- [WHAT THE TASK REQUIRES]
If a line of the data below holds the string "Yattinahalli", copy it.

- [DATA TO EXAMINE]
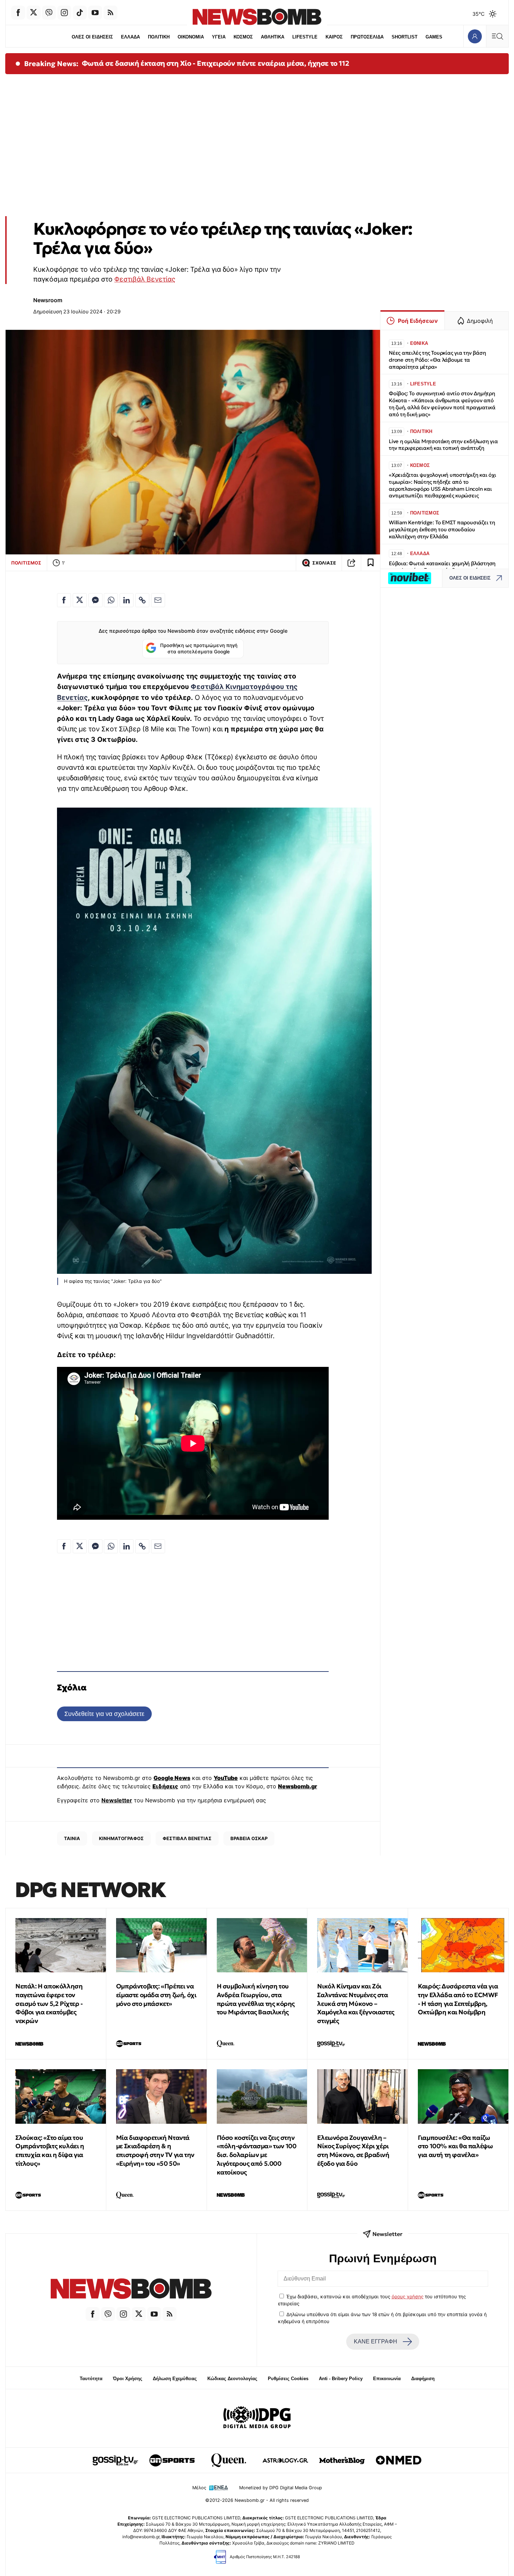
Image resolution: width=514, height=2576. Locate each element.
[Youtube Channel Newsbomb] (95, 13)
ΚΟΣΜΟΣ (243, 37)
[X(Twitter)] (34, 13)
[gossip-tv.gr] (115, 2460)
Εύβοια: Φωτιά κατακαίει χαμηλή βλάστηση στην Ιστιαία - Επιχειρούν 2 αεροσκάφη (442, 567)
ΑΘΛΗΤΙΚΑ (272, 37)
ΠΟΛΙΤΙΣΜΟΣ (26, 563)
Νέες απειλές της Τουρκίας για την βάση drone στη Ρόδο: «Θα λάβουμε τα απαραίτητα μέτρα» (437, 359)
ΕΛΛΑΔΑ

...

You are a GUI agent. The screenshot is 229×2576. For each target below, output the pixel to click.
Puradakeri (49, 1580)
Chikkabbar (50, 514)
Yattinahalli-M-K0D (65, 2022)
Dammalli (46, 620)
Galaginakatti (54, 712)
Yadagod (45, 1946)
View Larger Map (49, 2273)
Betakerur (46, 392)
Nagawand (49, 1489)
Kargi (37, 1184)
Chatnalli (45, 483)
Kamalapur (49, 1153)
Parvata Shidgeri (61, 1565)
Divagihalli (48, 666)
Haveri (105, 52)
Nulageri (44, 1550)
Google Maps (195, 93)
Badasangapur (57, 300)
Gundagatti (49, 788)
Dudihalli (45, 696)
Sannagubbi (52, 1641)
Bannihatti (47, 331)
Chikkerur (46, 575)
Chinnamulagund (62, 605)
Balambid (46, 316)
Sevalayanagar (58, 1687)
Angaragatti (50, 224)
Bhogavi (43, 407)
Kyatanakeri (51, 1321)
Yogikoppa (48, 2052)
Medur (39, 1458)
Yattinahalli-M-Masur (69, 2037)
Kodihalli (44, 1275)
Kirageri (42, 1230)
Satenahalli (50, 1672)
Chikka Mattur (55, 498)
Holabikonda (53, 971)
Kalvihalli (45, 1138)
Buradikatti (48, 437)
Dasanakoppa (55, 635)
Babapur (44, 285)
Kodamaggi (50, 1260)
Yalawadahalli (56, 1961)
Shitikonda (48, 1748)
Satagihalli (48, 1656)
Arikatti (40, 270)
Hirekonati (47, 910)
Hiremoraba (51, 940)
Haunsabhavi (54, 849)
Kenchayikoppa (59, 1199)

- [EXPECTED ANSWER]
Yattinahalli-M-K0D (65, 2022)
Yattinahalli-M-Masur (69, 2037)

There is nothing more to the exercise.